The results are that over three years, including the Covid lockdowns, 20 projects were supported, with 18 projects completed and 2 suspended, from an original set of 32 candidates. Each of the projects was the development and implementation of a customised solution to address specific issues as identified by each financial intermediary. The very simplest conclusion of the programme is that only the financial intermediaries that have the right vision, the right means, and the right team can effectively achieve the appropriate results in terms of digital solutions and financial inclusion.

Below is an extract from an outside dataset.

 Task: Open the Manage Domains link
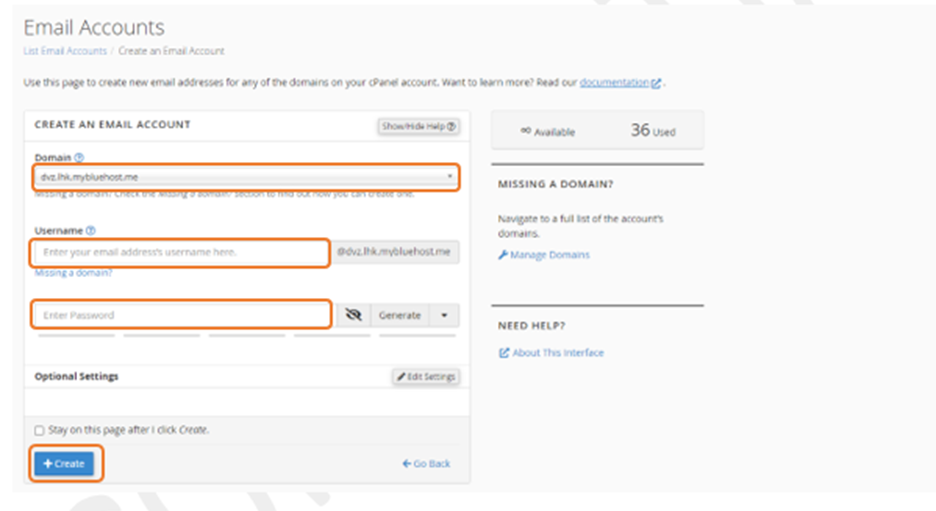(x=549, y=255)
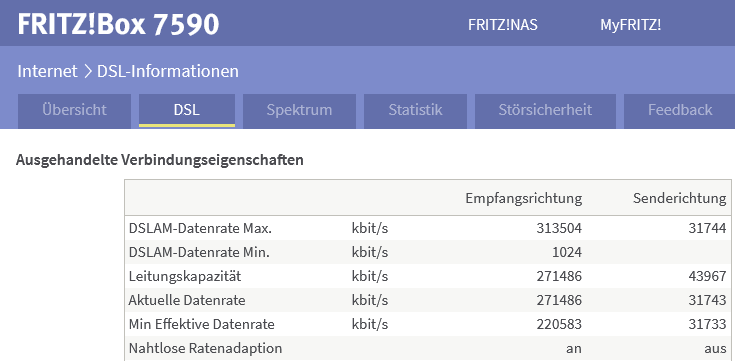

For concluding remarks, Mori highlighted the importance of communication and competition among institutions as key mechanisms to stimulate the appropriate implementation of digital solutions by as many institutions as possible. He particularly highlighted the importance of ensuring the digital solution definition process be underpinned by the identification of clients’ needs to ensure that any digital solution implemented indeed responds to the actual needs and is effective.

Simon highlighted the importance of collaboration among the partners for the development and implementation of digital solutions, because it ensures that all participants indeed approach the project in a collaborative manner and achieve the expected results. This will need to be based on a fundamental understanding and commitment from all staff members of the financial intermediaries concerning the importance of the digital solutions to ensure alignment to the corporate strategy, the increase in provision of value to clients, and increase in the number of clients.

Loison concurred with Simon on the importance of collaboration among financial intermediaries and service providers to ensure effective collaboration, and development and implementation of digital solutions.